+++ DATASET EXTRACT +++

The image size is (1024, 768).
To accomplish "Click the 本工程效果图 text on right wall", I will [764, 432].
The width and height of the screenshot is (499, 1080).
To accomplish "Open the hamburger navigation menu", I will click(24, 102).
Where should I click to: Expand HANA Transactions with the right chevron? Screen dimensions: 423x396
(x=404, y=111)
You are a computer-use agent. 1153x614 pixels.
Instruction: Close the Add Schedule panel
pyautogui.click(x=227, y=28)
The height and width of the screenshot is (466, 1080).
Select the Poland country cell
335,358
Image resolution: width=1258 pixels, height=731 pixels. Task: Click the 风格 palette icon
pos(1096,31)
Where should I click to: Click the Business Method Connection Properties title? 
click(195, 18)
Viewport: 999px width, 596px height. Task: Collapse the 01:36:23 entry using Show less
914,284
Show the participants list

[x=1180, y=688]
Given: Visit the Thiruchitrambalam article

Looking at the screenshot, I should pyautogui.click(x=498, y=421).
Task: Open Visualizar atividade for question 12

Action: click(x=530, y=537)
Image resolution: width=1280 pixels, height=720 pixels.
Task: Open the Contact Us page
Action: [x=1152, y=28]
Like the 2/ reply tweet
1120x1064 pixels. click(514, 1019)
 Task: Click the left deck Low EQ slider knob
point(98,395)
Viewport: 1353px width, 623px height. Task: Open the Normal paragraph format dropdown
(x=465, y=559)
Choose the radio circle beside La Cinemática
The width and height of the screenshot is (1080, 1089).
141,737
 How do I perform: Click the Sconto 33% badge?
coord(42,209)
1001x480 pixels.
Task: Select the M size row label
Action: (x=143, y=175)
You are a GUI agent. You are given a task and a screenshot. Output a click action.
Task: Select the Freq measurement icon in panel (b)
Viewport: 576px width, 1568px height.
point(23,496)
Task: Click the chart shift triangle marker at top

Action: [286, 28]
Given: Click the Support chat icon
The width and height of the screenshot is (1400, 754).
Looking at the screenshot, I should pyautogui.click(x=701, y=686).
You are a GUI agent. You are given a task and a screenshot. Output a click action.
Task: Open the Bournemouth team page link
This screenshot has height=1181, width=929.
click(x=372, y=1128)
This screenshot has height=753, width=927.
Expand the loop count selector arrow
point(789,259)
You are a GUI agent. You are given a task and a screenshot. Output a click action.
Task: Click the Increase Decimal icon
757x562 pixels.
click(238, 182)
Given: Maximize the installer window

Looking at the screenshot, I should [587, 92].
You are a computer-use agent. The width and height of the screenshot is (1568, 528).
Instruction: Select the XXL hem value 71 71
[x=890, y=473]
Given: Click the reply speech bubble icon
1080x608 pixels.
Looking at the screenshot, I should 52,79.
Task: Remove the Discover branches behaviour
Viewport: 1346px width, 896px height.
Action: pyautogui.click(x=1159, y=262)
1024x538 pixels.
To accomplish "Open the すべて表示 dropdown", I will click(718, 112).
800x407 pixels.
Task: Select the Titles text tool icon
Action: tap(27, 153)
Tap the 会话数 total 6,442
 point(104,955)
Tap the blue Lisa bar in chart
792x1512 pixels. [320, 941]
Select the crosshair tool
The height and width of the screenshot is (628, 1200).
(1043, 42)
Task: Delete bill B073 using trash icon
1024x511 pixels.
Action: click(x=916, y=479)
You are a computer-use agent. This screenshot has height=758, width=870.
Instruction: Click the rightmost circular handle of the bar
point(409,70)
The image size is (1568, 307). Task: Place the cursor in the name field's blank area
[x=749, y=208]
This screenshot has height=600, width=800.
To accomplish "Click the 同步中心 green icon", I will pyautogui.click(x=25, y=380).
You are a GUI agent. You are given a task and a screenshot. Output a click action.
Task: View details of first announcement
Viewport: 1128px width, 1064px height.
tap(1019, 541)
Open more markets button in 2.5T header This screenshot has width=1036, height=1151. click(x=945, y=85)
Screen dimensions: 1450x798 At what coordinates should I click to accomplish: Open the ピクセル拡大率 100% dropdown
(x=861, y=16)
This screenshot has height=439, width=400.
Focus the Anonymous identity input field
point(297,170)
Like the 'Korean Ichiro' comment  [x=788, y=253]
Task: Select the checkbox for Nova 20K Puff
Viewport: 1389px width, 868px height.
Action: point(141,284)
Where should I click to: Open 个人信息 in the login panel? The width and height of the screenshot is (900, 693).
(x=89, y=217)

+++

■ EXERCISE DETAILS ■
In the entries above, find each line with the word "computer" and copy it.

■ COMPLETED EXERCISE ■
You are a computer-use agent. 1153x614 pixels.
You are a computer-use agent. The width and height of the screenshot is (1568, 528).
You are a computer-use agent. This screenshot has height=758, width=870.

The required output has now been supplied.